Listed entries below:
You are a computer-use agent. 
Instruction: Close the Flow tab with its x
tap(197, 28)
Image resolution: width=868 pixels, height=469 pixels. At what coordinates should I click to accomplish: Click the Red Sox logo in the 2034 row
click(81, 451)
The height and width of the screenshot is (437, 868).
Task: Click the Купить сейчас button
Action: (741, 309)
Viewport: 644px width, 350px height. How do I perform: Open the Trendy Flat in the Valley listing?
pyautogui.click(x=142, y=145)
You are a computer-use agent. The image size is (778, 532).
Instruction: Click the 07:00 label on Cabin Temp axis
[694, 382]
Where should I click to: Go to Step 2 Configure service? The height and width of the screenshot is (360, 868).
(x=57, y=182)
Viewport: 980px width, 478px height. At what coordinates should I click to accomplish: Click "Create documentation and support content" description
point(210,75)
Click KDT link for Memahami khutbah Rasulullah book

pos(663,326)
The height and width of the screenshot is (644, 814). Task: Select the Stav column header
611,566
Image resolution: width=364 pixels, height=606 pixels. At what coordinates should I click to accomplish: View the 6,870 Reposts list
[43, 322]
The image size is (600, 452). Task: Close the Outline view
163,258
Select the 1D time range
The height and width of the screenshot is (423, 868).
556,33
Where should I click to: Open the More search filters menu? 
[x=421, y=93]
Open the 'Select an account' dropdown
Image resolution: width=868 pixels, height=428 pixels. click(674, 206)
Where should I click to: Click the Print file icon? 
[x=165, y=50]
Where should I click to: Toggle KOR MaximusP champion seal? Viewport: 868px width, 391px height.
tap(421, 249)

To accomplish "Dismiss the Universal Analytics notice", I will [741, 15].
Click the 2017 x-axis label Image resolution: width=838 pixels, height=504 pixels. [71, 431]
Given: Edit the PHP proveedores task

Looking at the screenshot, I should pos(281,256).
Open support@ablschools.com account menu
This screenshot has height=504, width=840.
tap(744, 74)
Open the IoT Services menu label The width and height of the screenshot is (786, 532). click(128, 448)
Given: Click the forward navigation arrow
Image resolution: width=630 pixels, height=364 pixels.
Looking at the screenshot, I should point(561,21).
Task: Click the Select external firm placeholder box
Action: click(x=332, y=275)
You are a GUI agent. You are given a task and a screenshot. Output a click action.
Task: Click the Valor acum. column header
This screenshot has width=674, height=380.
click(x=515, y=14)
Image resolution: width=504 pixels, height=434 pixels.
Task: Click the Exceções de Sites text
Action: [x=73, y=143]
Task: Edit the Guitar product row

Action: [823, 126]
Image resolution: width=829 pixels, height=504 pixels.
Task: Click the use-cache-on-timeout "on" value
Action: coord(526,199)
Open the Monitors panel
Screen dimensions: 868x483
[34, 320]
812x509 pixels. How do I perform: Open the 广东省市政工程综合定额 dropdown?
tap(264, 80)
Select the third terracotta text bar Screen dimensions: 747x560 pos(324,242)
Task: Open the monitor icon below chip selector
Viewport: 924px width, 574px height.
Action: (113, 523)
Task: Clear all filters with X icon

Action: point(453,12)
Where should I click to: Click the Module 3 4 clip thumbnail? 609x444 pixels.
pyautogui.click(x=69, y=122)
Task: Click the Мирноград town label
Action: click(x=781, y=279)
End of Listed entries.
▶ [What you should do]: Pull every line containing "computer" from the data.

▶ [Solution for this task]:
You are a computer-use agent. 
You are a computer-use agent. The image size is (778, 532).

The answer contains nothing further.